To the industry, Morris Chang's vision wasn't just misguided...

It was insulting.

Chang spent more than 25 years at Texas Instruments (TXN), climbing the ranks of the semiconductor world. He knew better than anyone that it was becoming staggeringly expensive for companies to design their own chips.

Building a chip factory cost hundreds of millions of dollars. That wasn't the kind of cash startups could afford.

But the industry was set in its ways. Every major player – from Texas Instruments to Intel (INTC) and Advanced Micro Devices (AMD) – handled their own chip fabrication.

Outsourcing production was a laughable idea. These designs were too precious to share freely.

So when Chang proposed a radical new business... one that would make chips without designing any of its own... he was met with outright mockery.

At first, nobody took Chang's idea seriously...

A "pure play" foundry that existed solely to make chips for other companies was considered a second-rate business model.

"Real men have fabs," AMD CEO Jerry Sanders famously sneered.

But Chang knew something these folks didn't.

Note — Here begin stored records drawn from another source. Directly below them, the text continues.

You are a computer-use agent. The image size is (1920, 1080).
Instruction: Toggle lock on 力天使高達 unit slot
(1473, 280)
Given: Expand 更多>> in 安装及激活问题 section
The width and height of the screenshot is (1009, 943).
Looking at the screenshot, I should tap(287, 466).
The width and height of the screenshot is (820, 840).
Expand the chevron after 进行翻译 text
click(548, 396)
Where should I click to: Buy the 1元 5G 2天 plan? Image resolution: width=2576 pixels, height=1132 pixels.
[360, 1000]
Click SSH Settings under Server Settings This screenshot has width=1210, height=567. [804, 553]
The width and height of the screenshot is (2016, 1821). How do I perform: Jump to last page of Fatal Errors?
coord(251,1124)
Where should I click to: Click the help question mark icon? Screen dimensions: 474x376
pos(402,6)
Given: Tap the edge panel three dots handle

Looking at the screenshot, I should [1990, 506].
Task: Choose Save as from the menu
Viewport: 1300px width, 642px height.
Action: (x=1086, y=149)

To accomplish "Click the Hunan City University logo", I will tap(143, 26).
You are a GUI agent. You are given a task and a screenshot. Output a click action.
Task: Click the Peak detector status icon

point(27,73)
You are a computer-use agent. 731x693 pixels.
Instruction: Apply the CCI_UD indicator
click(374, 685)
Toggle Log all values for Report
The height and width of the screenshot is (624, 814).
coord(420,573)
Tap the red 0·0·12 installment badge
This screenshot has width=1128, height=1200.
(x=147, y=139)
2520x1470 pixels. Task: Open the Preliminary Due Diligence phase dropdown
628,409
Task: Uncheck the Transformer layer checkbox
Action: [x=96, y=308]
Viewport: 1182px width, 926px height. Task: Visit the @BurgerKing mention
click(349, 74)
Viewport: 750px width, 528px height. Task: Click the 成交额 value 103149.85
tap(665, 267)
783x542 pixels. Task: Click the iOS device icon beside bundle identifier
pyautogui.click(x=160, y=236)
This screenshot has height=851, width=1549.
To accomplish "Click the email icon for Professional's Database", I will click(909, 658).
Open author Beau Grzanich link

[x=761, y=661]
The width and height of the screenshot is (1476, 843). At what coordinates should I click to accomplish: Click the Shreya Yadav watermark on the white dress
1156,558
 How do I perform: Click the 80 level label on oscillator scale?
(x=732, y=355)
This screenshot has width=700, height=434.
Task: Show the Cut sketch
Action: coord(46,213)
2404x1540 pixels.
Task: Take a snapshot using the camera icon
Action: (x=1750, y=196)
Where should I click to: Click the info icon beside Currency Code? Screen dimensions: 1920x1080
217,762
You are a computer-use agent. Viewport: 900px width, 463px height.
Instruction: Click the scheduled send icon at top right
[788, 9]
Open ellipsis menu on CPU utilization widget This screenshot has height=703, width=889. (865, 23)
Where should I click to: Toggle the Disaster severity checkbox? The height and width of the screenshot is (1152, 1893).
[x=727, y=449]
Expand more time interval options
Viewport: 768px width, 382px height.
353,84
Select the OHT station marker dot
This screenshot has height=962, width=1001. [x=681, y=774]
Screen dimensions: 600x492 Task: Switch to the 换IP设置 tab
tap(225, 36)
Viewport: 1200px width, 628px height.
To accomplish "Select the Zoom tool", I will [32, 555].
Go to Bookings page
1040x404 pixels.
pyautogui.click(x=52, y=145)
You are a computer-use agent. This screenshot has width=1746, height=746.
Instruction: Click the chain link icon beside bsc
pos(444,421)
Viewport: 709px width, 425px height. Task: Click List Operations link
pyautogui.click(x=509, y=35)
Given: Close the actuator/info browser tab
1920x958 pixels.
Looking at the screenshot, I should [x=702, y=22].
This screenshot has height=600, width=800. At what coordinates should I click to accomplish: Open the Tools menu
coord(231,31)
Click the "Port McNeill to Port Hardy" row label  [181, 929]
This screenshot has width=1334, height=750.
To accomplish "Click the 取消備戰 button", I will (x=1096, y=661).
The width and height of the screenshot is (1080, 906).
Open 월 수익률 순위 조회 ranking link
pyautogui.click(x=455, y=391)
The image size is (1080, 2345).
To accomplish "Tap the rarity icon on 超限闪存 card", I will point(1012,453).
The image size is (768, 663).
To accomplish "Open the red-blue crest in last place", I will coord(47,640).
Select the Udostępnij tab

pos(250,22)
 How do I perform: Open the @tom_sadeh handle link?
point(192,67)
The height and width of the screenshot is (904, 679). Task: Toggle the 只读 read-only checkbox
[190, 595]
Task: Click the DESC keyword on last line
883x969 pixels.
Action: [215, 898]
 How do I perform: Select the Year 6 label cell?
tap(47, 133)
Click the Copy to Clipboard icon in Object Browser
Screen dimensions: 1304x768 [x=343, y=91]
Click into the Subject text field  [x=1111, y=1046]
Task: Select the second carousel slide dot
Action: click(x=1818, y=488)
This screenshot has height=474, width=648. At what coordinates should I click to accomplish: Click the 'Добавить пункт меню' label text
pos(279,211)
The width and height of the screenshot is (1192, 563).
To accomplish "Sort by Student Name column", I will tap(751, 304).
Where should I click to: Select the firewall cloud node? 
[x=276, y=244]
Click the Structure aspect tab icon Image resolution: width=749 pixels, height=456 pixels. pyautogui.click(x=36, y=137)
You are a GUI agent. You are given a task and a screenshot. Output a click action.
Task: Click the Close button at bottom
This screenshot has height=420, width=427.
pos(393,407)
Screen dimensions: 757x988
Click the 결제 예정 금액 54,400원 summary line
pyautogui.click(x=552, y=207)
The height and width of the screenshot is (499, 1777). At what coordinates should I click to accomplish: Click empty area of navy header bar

The current business model was bottlenecking innovation.

Small chip-design firms had brilliant ideas. But they couldn't afford to make their own chips. They had nowhere to go... So he gave them a factory.

After being turned down by every industry giant, Chang secured funding from the Taiwanese government and Dutch company Koninklijke Philips (PHG).

His new company, Taiwan Semiconductor Manufacturing ("TSMC"), wasn't exactly swimming in business to start. The semiconductor giants still ran their own fabs.

TSMC had to prove itself by making old, outdated chips – nothing even close to cutting-edge.

The company was living on scraps...

Chang needed a way to pull in new customers, and fast.

So he slashed prices.

The approach, called "learning-curve pricing," is simple but counterintuitive... Lower the price, even when you don't need to.

If TSMC slashed prices up front, it would pull in tons of orders. The more orders it filled, the better it would get at making chips.

That meant it could produce chips for even cheaper... and lower costs further.

It sounded like a smart way to lose a lot of money. In the short term, TSMC would burn through cash.

But in the long run, it would be unstoppable.

TSMC started winning more and more customers...

As startups flooded in, even big players started outsourcing their chip production. And by 2009 – 23 years after the chip giants mocked Chang's idea – he got the last laugh.

AMD was in crisis. The cost of maintaining its own fabs was bleeding the company dry. So it did the unthinkable... It sold its fabs.

The company that had once laughed at TSMC's model was now using it to survive.

Today, TSMC makes the world's most advanced chips for industry titans like Apple (AAPL) and Nvidia (NVDA).

There are a lot of reasons the business got to where it did. Of course, it had a great business model. And it eventually offered the best technology that all its customers wanted.

But without its clever pricing model, TSMC may never have taken off.

Pricing often decides the outcome in highly competitive markets. Just last week, we highlighted a similar setup in Novo Nordisk (NVO)... which is slashing prices on its GLP-1 weight-loss drugs.

In TSMC's case, the competition was in-house chip production. By making sacrifices at the start, the company won over customers.

And soon enough, it upended an entire industry.